Exercise material =>
# # # # #

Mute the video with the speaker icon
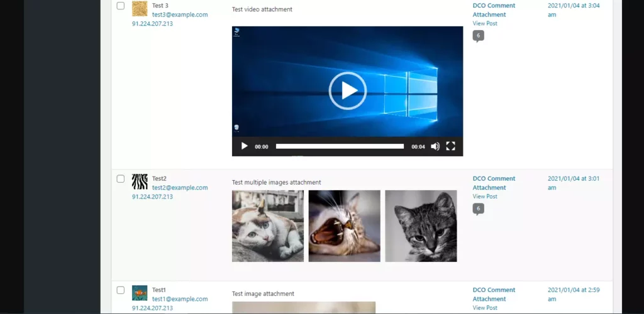This screenshot has height=314, width=644. (435, 146)
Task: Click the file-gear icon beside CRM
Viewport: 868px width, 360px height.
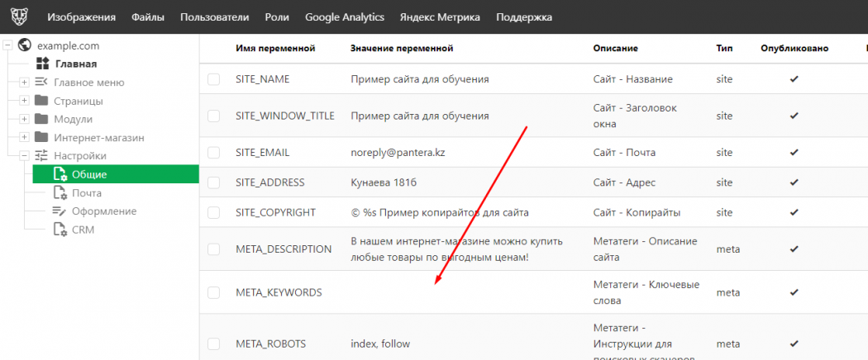Action: [60, 229]
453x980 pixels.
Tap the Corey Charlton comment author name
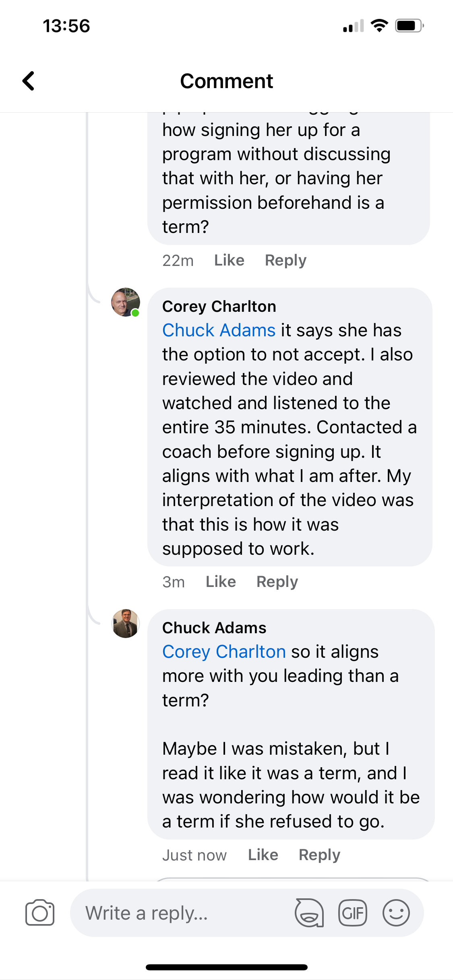[219, 307]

# # # # #

What you will do =>
Every line of the data above is to be repeated exactly; the images are to be left out.

Result of this exercise =>
Mute the video with the speaker icon
This screenshot has height=314, width=644. (435, 146)
Task: Click the file-gear icon beside CRM
Viewport: 868px width, 360px height.
Action: [60, 229]
453x980 pixels.
Tap the Corey Charlton comment author name
[219, 307]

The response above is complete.